# Prove that a closed interval [0,1] is nonhomogeneous

• sunjin09
In summary, the closed interval [0,1] cannot be a homogeneous topology because there is no bijective, open, and continuous mapping from [0,1] to itself such that h(1/2)=0. This can be proven by assuming such a mapping exists and showing a contradiction using the intermediate value theorem, which requires the completeness of real numbers. Alternatively, the topological property of connectedness can be used to show that the two points 0 and 1 have different properties in terms of having points on only one side, making it impossible for a bi-continuous function to map 1 to 1/2.
sunjin09

## Homework Statement

Prove that the closed interval [0,1] is not a homogeneous topology by showing that there's no bijective, open and continuous (bi-continuous) mapping h: [0,1]→[0,1] such that h(1/2)=0.

## Homework Equations

The closed interval is equipped with the usually metric. If the mapping mentioned above exists for any x, y such that h(x)=y, then the topology is called homogeneous.

## The Attempt at a Solution

The book says it is easy to verify this; I can kind of feel that it doesn't exist, since if h(1/2)=0 then h(1/2+)=h(1/2-) which violates the bijection, but this is obviously not a proof. Any suggestions?

If h(1/2)=0 then a small neighborhood around 1/2 and a small neighborhood around 0 have to be homeomorphic. I.e. we have a homeomorphism between an interval of the form [a,b) and one of the form (c,d). Can you prove that these are not homeomorphic?

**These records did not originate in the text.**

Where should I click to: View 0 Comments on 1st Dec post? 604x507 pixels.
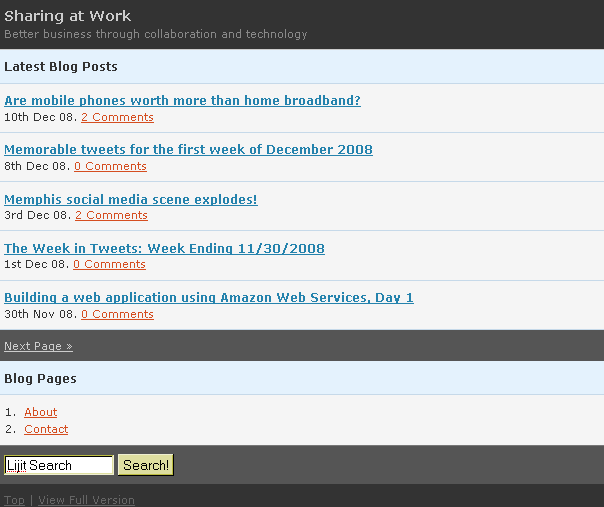(x=109, y=264)
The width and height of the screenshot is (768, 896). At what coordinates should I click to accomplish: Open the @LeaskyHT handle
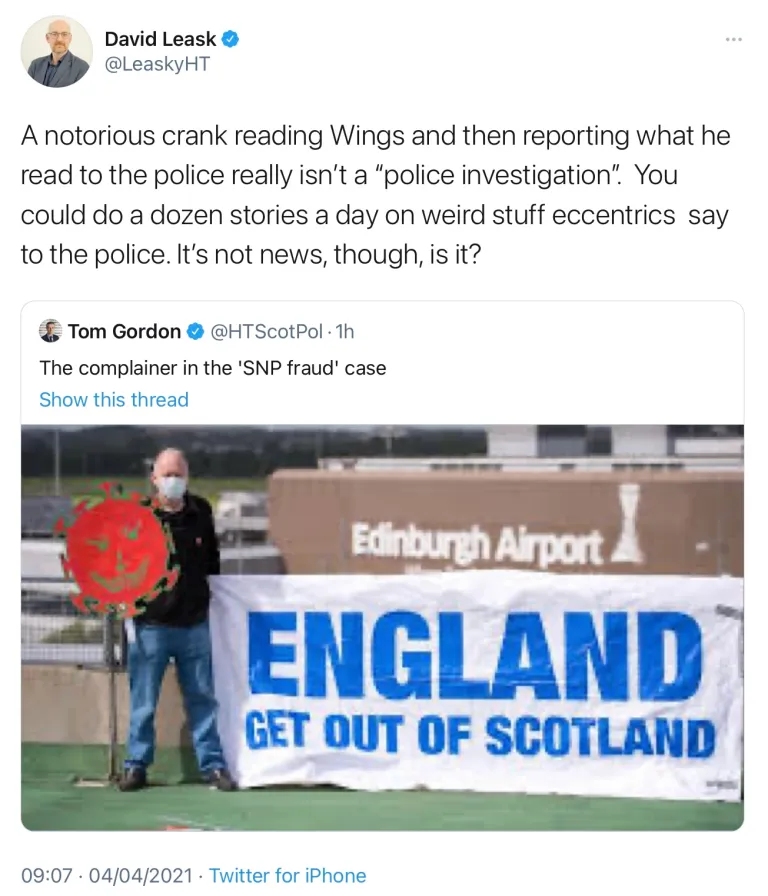pyautogui.click(x=157, y=63)
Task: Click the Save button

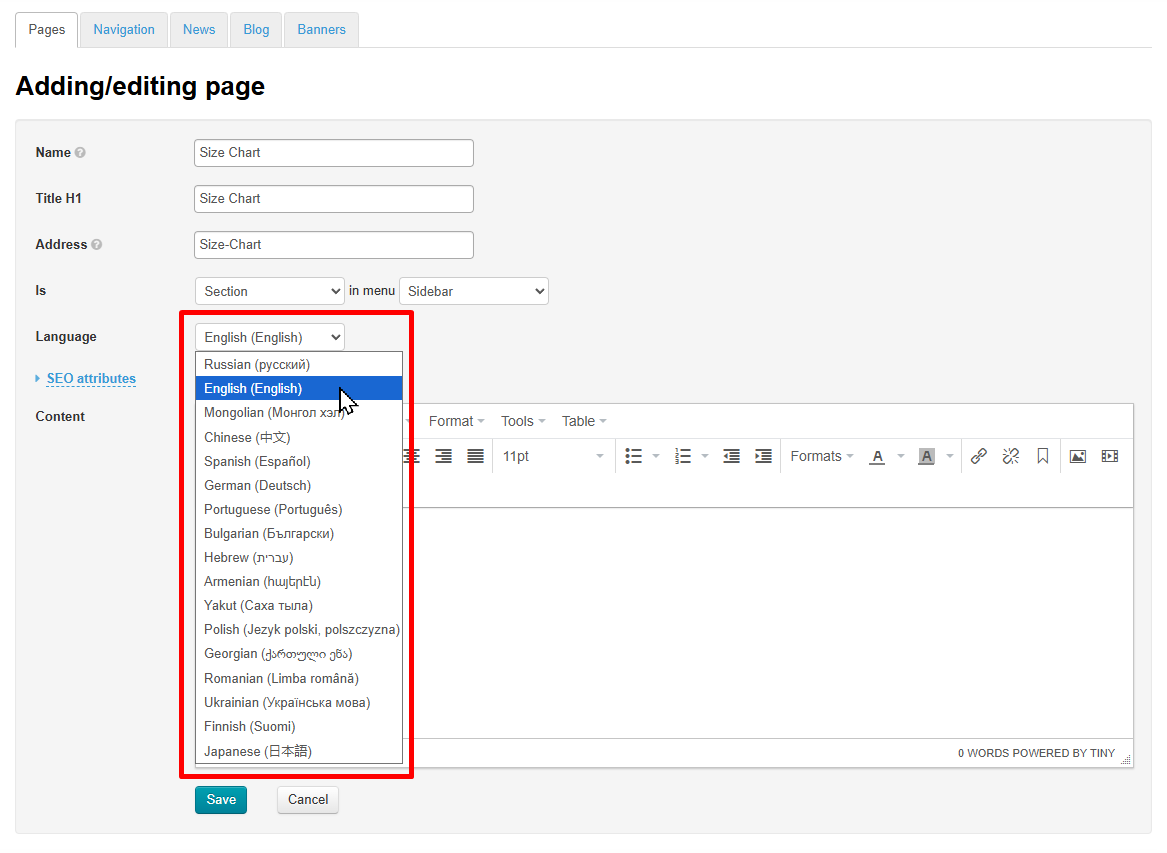Action: [220, 799]
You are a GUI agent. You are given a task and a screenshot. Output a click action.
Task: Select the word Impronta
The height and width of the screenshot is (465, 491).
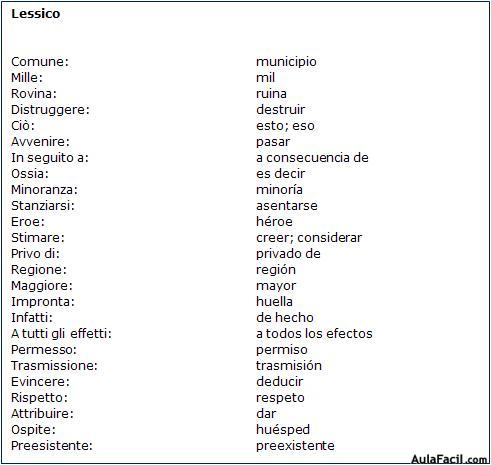[x=43, y=302]
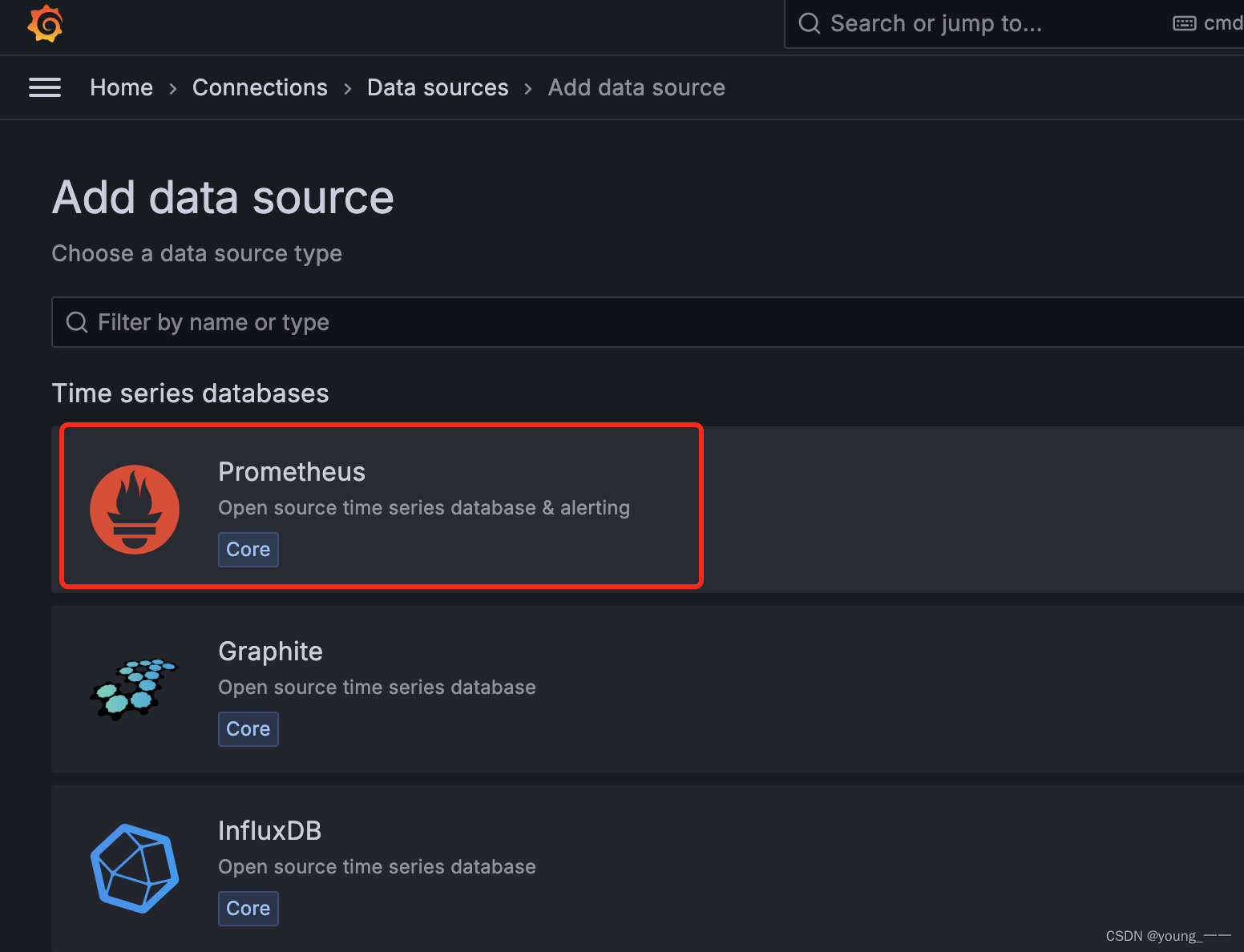Click the magnifier icon in top search

[810, 23]
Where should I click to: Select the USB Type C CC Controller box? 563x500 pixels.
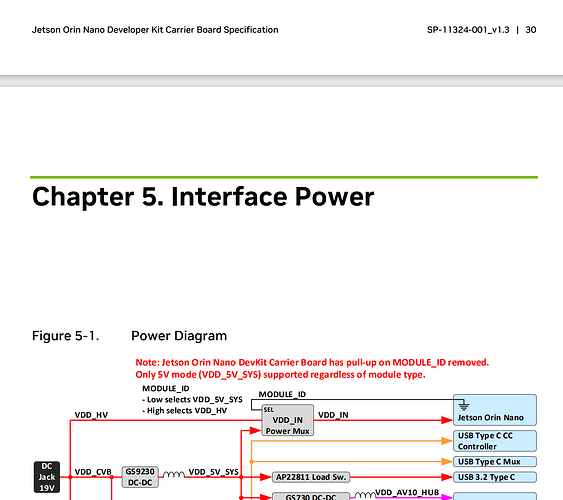click(x=495, y=441)
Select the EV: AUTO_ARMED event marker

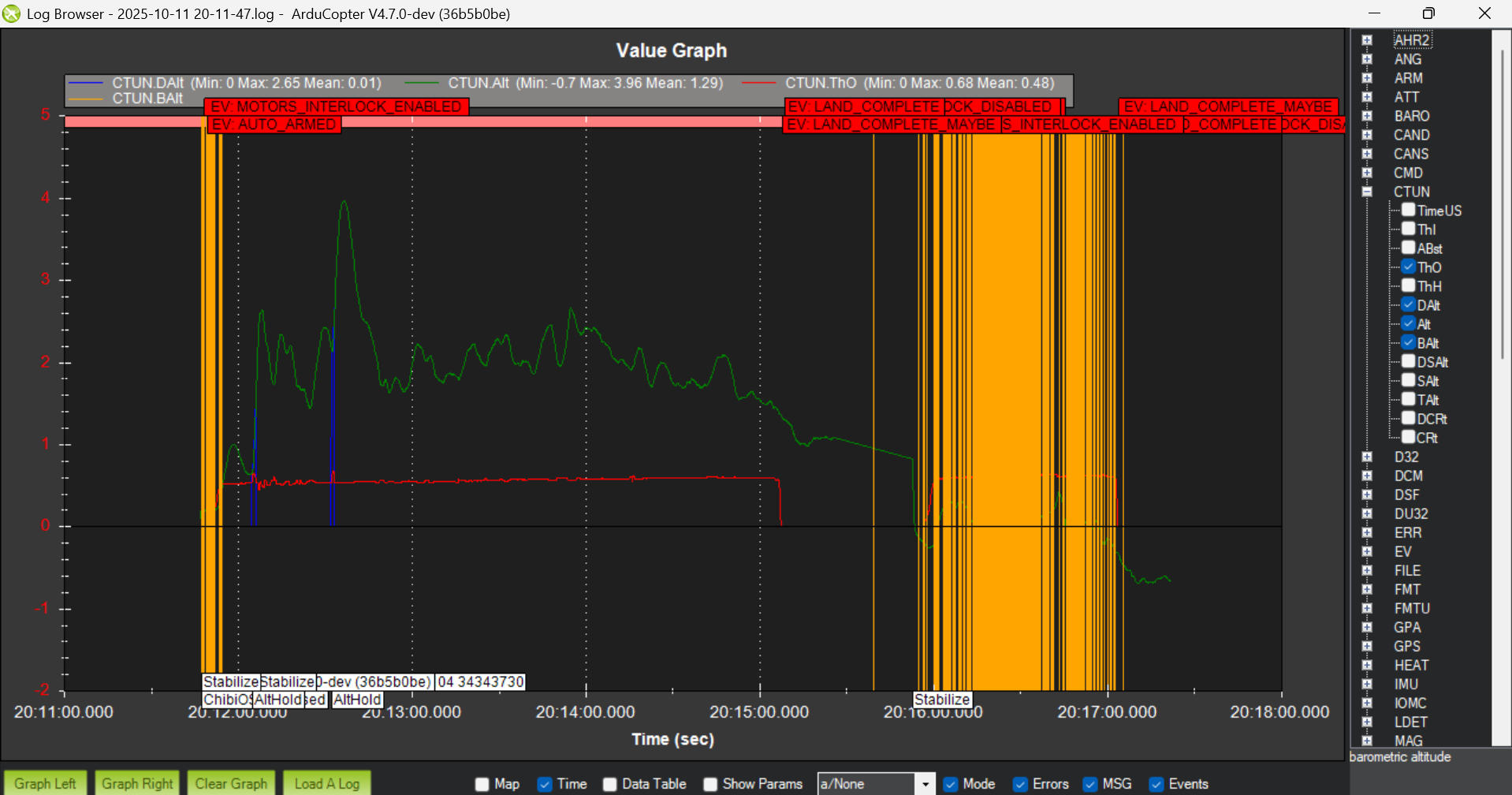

I really have no idea. I'll need to assume such homeomorphism mapping exists and then come up with a contradiction, but with no luck. I'm at earlier stage of my study, I don't know what compactness is.

Here is my attempt: suppose h exists, h(1/2)=0, let h(1/2-ε)=a>0, h(1/2+ε)=b>0, suppose a<b (a≠b from bijectivity), then by continuity and bijectivity of h there exists x in (1/2-ε,1/2), such that h(x)=a/2, similarly there exists y in (1/2,1/2+ε) such that h(y)=a/2=h(x), where x≠y.

Somehow there seem to be no use of the continuity of h^{-1}, maybe I'm missing something? e.g, the existence of x and y may be less trivial than it looks?

sunjin09 said:
Here is my attempt: suppose h exists, h(1/2)=0, let h(1/2-ε)=a>0, h(1/2+ε)=b>0, suppose a<b (a≠b from bijectivity), then by continuity and bijectivity of h there exists x in (1/2-ε,1/2), such that h(x)=a/2, similarly there exists y in (1/2,1/2+ε) such that h(y)=a/2=h(x), where x≠y.

Somehow there seem to be no use of the continuity of h^{-1}, maybe I'm missing something? e.g, the existence of x and y may be less trivial than it looks?

It turns out that the intermediate value theorem I used requires the completeness of real numbers, thus cannot be argued using elementary topological arguments.

sunjin09 said:
It turns out that the intermediate value theorem I used requires the completeness of real numbers, thus cannot be argued using elementary topological arguments.

Ok, you don't know compact. Do you know connected? That's a topological property. You can use that.

"Homogeneous" basically means "the same throughout". The two points 0 and 1 have the property that there are points of the set only on one side while every other point has other points of the set on both sides. That's the idea of trying to map 1 to 1/2. That can't be done with bi-continuous function precisely for the reason that 1 has only those points that are less in the set while 1/2 has points on both sides.

HallsofIvy said:
"Homogeneous" basically means "the same throughout". The two points 0 and 1 have the property that there are points of the set only on one side while every other point has other points of the set on both sides. That's the idea of trying to map 1 to 1/2. That can't be done with bi-continuous function precisely for the reason that 1 has only those points that are less in the set while 1/2 has points on both sides.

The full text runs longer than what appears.